Newly Proposed House Bill Includes Surprises for Employers

Newly Proposed House Bill Includes Surprises for Employers

Our Thinking / Healthcare /

Newly Proposed House Bill Includes Surprises for Employers
Calendar07 March 2017

On Monday evening, just as those of us on the East Coast were getting ready to call it a day, House Republicans unveiled the repeal and replace bill we’ve all been waiting for.  While we haven’t finished our analysis yet, we have selected a few of the many articles on the bill for your perusal, including a long piece in the New York Times.  One major headline: The bill didn’t include a cap on the tax exclusion for individuals covered in employer-sponsored plans, which was a welcome surprise since it had been included in an earlier leaked draft.  But the unpopular Cadillac tax remains.  The bill “repeals” the Cadillac tax only until 2025, which means it would still cast a shadow over employers’ long-term strategic planning.

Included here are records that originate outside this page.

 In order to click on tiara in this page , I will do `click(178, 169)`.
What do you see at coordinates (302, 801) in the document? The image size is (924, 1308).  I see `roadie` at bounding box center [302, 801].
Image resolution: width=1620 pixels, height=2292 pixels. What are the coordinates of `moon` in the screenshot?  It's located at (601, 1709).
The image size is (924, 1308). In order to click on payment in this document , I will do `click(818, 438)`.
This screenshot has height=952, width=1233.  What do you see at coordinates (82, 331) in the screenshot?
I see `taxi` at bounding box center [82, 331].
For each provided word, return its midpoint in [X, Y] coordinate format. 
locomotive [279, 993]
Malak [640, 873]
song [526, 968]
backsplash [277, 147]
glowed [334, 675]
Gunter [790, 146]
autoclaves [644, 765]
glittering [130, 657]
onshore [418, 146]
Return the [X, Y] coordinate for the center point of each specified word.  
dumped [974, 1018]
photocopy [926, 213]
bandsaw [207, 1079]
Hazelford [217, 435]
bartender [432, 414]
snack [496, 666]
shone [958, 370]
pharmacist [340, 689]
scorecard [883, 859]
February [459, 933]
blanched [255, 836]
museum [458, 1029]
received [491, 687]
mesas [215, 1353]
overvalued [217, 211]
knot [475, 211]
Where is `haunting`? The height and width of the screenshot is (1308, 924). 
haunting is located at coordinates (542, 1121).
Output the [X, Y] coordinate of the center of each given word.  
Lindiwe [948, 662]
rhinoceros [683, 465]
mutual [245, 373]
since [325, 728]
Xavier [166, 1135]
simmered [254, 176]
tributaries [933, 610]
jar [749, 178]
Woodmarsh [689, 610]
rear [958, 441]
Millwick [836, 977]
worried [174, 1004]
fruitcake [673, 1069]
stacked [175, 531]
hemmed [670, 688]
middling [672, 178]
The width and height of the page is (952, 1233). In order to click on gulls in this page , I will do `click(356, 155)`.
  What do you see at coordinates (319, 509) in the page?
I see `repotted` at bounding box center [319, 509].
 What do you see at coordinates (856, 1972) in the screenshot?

Other big issues?  The Medicaid expansion would be frozen in 2020 and then phased out, and Medicaid funding would be converted to block grants.  This is a concern for employer health plan sponsors because of the likelihood that an increase in uncompensated care would result in cost-shifting to group plans by hospitals and other health care providers.  How Medicaid is treated in the bill also looks to be the biggest potential roadblock to its passage: four GOP senators have already said they won’t sign on to changes in Medicaid funding that “could result in a reduction in access to life-saving health care services.”  That would be enough to stop the bill if no Democratic senators vote to pass it.

Of course, the current bill is likely to change, especially since the Congressional Budget Office hasn’t yet scored the bill to determine any future impact on the deficit.  “Mark-up” begins in the House on Wednesday.  That’s the period during which lawmakers can amend the bill before putting it to a vote.  We’re busy reading the bill ourselves and evaluating the impact it will have on employer-sponsored plans – where, as we keep reminding Congress, 177 million Americans are now covered.